-- begin PROVIDED RECORDS --
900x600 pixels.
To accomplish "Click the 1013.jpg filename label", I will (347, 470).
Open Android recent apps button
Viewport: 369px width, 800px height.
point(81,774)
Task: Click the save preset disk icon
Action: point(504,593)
-- end PROVIDED RECORDS --
Set out every line of the listing above as a Markdown table with two columns, "Row" for the line's number and "Line" for its text, omitting any blank lines.

| Row | Line |
|---|---|
| 1 | 900x600 pixels. |
| 2 | To accomplish "Click the 1013.jpg filename label", I will (347, 470). |
| 3 | Open Android recent apps button |
| 4 | Viewport: 369px width, 800px height. |
| 5 | point(81,774) |
| 6 | Task: Click the save preset disk icon |
| 7 | Action: point(504,593) |